Уничтожены: 50-я армия в составе следующих дивизий: 149 (дивизия 43-й армии Резервного фронта), 154, 217, 258, 260, 278, 279, 290, 299-я стрелковые дивизии, 3-я резервная дивизия, 108-я танковая дивизия».[389]

После недели упорных боев соединения армии, артиллерийские полки и отдельные подразделения вышли из окружения и к 23 октября (по данным отчета командующего Брянского фронта армия вышла к Белеву к исходу 20 октября — прим. автора) заняли оборону по восточному берегу Оки в районе Белева и южнее его.

К утру 23 октября в подчинении штаба 50-й армии (50 командиров и штабных работников) находились следующие части и соединения, вышедшие из окружения: 217-я (1600 человек, три батареи, батальон связи), 299-я (1320 человек, 490 лошадей, 57 пулеметов, 13 минометов, 18 орудий, 870 винтовок, 290-я (1524 человека, 1005 винтовок, 7 пулеметов), 278-я (357 человек), 258-я (766 человек, 10 пулеметов), 260-я (404 человека, 280 винтовок), 154-я (два полка с артиллерией в составе 1400 человек) стрелковые дивизии, 151-й корпусной артиллерийский полк (105 человек, 1 орудие), 643-й корпусной артиллерийский полк (40 человек без материальной части), 5-й отдельный саперный батальон (153 человека), 96-й полк связи (220 человек, 1 машина АСК), 86-й отдельный зенитный артиллерийский дивизион (48 человек без материальной части), 73-й полк НКВД (150 человек), 9-й запасной полк (150 человек), 761-й артиллерийский полк ПТО (30 человек без материальной части).

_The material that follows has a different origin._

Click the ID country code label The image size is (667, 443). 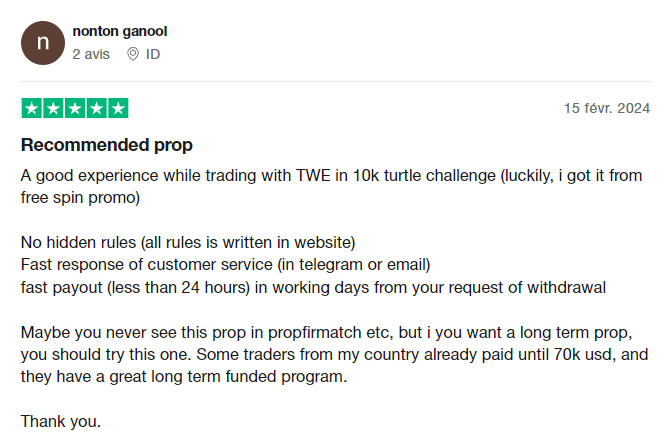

Также до 1000 человек из разных подразделений армии были сосредоточены в 45-м запасном полку.[390]

Из окружения вышло 9317 бойцов и командиров 50-й армии, из 63 971 числившихся на 1 октября 1941 года, таким образом, безвозвратные потери составили 54 654 человека.

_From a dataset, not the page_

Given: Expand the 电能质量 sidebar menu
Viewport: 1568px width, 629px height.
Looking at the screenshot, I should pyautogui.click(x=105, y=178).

Но цифры боевого и численного состава соединений Брянского фронта в первые дни после выхода из окружения не являются окончательными, так как отдельные бойцы и командиры, группы и целые дивизии продолжали выходить к своим, по меньшей мере, в течение месяца. В связи с чем, затруднен окончательный подсчет безвозвратных потерь Брянского фронта в октябрьских «котлах».

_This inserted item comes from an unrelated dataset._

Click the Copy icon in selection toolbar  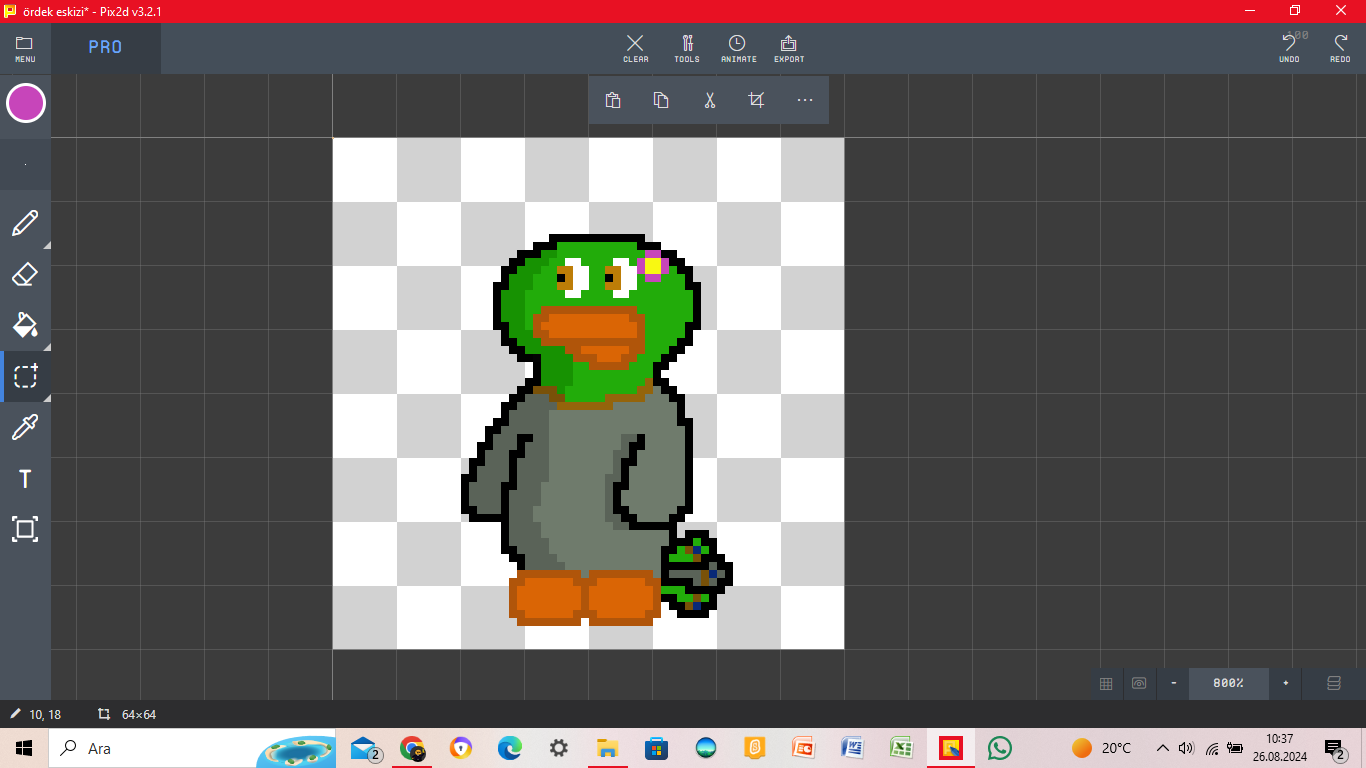[x=661, y=100]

Директивой Ставки ВТК № 004058 от 23 октября 1941 года 50-я армия была объединена с 26-й армией, подразделения которой занимали оборону по восточному берегу реки Зуши у Мценска, новым командармом стал генерал-майор А.Н. Ермаков. На следующий день армия начала отход в направлении Тулы, ведя упорные бои с наступающим противником.